**WHAT TO PRODUCE:** Reproduce the lines below without any change, from the first one through the line containing "Action: pos(1055,406)", including both.
┌──
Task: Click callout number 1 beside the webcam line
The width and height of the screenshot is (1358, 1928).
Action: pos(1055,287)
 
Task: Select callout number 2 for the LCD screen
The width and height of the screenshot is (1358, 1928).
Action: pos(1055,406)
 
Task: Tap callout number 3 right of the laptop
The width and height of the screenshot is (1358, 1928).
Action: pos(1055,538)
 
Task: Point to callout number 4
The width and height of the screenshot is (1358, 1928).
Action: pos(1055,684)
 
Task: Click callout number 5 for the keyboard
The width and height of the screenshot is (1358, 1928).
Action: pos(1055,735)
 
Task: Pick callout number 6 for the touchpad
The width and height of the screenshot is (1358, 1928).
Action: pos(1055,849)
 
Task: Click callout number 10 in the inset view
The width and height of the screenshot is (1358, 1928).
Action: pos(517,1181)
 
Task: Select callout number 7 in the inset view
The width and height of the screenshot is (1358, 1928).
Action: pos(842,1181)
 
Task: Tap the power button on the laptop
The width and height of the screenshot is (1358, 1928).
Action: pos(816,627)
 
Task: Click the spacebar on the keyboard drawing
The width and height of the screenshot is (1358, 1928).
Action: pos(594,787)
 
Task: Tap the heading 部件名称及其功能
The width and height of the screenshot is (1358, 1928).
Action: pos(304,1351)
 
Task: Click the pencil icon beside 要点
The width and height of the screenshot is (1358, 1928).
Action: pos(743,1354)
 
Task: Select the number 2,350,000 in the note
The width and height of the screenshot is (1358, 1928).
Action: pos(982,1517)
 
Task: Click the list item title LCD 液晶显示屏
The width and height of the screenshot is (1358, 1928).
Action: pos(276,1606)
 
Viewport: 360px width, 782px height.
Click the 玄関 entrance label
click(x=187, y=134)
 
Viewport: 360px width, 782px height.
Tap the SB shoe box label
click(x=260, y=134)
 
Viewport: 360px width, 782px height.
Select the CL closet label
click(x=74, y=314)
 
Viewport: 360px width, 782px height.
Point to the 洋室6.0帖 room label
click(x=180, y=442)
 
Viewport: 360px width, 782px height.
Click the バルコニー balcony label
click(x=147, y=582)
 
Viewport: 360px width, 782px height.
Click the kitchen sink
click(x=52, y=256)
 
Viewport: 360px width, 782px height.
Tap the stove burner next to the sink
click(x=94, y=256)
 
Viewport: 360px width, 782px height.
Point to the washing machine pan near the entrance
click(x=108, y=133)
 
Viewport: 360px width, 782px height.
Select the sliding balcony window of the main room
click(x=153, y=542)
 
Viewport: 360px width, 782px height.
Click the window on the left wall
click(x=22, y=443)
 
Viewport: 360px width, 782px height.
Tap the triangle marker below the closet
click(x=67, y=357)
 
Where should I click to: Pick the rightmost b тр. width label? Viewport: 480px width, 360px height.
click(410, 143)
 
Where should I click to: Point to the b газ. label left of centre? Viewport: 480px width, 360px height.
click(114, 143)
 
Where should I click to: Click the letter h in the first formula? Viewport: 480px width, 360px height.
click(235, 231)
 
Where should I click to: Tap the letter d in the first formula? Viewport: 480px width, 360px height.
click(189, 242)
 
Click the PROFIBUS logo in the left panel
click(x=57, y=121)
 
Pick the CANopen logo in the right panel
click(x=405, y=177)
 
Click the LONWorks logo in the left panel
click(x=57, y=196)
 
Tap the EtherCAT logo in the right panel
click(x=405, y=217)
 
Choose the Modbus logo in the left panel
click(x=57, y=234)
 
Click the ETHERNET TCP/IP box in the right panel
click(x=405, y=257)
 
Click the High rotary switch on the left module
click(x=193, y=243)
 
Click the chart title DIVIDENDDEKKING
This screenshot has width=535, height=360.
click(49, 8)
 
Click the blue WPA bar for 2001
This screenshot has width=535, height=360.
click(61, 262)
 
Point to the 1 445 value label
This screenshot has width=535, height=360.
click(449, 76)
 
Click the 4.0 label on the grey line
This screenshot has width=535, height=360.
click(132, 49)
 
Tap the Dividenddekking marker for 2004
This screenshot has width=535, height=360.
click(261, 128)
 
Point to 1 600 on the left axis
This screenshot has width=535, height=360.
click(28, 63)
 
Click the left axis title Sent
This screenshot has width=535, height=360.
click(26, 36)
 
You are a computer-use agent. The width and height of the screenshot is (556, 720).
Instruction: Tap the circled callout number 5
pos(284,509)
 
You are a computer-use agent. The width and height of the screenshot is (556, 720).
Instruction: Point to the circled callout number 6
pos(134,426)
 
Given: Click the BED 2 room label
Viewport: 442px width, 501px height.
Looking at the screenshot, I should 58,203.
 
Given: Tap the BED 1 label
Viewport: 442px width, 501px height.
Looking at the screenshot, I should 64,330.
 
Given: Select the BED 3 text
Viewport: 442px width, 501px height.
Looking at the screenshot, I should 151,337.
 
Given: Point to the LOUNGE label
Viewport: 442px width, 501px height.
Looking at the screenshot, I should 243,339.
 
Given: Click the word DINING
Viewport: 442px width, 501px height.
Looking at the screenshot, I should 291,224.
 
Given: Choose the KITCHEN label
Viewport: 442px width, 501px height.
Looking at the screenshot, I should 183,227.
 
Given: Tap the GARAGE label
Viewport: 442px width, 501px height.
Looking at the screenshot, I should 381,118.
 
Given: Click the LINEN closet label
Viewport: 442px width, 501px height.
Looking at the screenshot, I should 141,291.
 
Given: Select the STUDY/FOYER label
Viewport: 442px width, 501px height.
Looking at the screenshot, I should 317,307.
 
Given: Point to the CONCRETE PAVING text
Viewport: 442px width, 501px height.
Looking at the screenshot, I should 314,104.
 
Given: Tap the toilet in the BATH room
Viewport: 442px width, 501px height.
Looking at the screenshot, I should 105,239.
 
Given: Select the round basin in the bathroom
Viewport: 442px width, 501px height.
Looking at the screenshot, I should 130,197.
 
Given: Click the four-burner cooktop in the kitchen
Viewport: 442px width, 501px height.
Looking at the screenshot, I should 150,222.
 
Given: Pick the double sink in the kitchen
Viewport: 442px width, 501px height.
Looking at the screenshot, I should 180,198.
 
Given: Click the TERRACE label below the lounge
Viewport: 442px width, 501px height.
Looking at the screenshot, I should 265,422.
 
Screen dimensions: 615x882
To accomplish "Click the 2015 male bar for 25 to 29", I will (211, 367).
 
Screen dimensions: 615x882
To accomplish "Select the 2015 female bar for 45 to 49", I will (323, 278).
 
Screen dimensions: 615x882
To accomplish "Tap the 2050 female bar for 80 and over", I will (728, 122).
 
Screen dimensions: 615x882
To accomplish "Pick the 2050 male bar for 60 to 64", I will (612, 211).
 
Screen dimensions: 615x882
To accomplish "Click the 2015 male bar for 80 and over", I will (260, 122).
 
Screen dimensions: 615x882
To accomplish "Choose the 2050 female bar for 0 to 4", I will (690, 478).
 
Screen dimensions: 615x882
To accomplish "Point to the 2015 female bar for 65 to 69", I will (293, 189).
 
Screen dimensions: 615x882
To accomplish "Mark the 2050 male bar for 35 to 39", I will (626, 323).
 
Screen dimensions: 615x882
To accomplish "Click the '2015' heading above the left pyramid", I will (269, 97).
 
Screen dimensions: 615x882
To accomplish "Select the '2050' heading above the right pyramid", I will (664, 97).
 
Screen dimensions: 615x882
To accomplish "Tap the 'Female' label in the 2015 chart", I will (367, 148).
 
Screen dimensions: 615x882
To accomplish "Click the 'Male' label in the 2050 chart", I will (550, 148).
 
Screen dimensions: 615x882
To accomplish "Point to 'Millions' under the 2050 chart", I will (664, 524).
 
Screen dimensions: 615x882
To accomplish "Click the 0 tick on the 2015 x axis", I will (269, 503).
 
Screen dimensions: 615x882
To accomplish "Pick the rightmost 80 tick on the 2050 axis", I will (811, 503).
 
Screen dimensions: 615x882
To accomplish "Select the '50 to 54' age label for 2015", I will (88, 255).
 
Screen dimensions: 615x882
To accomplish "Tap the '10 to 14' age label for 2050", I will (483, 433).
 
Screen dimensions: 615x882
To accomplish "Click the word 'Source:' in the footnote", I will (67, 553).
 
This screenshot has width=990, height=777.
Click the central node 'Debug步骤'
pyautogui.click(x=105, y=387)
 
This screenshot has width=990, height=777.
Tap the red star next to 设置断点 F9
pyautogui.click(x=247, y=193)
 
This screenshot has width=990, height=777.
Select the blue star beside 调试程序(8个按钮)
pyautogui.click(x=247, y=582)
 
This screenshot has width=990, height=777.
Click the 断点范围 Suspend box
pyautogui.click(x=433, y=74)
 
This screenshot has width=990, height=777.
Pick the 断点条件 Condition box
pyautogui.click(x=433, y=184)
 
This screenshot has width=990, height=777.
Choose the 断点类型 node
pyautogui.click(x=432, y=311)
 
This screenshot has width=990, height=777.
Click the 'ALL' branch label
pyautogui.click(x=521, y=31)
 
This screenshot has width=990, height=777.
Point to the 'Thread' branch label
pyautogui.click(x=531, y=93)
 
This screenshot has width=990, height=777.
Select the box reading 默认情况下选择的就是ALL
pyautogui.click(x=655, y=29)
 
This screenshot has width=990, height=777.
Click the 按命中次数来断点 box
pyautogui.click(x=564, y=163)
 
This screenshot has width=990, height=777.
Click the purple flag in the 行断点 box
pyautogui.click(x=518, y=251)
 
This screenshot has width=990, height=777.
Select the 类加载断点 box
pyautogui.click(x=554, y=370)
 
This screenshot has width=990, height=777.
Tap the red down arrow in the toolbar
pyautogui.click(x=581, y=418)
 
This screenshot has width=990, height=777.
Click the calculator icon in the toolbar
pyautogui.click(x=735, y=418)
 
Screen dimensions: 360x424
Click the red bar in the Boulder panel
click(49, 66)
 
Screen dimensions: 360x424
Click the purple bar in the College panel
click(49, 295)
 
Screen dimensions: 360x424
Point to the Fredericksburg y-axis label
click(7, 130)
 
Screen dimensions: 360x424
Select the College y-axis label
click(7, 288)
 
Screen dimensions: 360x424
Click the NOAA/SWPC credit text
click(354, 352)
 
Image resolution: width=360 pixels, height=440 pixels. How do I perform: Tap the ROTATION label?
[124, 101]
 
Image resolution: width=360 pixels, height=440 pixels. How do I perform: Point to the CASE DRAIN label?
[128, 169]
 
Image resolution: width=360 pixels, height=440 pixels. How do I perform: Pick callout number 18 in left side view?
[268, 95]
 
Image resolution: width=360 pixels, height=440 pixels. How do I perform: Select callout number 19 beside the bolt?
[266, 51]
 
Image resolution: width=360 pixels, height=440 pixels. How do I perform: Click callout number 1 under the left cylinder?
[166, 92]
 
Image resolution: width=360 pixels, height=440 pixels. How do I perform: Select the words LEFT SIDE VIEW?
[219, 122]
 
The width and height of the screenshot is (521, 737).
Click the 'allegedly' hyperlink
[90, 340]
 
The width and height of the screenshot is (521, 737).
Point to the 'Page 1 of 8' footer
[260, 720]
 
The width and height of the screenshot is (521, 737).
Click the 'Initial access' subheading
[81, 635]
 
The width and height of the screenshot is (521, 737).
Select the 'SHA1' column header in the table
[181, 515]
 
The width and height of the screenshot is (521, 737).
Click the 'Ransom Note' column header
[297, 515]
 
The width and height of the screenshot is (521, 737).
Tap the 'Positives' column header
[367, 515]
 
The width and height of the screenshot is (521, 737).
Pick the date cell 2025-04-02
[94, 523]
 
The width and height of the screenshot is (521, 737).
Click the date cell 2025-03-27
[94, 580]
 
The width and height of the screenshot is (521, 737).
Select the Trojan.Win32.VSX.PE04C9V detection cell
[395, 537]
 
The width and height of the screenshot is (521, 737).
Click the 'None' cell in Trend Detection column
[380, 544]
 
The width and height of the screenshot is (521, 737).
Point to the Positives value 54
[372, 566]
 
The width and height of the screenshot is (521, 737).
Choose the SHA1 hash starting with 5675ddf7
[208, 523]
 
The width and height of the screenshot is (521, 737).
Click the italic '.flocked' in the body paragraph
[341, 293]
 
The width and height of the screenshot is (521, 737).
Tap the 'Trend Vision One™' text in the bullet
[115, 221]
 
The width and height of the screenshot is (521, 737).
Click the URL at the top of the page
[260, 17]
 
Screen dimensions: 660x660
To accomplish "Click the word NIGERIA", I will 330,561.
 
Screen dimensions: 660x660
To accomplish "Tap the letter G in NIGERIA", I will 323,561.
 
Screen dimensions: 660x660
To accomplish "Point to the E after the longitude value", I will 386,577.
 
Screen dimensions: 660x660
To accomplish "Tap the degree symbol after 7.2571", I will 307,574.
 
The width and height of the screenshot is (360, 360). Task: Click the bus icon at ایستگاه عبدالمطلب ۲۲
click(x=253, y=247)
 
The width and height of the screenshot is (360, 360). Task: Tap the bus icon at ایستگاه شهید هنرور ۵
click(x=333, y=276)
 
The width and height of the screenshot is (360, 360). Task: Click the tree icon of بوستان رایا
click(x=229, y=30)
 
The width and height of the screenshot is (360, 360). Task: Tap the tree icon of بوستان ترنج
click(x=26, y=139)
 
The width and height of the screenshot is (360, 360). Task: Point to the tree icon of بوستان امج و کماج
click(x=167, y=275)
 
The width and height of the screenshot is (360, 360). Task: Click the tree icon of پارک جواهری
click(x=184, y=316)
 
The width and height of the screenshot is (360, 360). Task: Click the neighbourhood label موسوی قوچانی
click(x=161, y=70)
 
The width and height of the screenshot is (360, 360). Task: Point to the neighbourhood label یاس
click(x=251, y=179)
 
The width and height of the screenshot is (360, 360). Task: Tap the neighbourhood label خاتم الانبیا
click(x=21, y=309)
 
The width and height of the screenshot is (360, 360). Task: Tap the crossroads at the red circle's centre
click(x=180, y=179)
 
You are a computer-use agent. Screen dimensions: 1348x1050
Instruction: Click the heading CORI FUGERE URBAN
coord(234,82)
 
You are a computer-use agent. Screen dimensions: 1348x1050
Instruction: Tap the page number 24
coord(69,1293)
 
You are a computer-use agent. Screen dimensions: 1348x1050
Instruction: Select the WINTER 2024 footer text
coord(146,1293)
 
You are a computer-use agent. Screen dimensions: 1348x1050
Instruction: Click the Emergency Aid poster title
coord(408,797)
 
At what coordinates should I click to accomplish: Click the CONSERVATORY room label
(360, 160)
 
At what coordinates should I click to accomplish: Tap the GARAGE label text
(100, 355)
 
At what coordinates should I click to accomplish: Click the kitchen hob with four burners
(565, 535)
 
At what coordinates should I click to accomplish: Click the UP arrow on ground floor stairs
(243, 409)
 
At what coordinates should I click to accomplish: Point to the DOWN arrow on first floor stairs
└──
**RESULT:**
Task: Click callout number 1 beside the webcam line
The width and height of the screenshot is (1358, 1928).
Action: pos(1055,287)
 
Task: Select callout number 2 for the LCD screen
The width and height of the screenshot is (1358, 1928).
Action: pos(1055,406)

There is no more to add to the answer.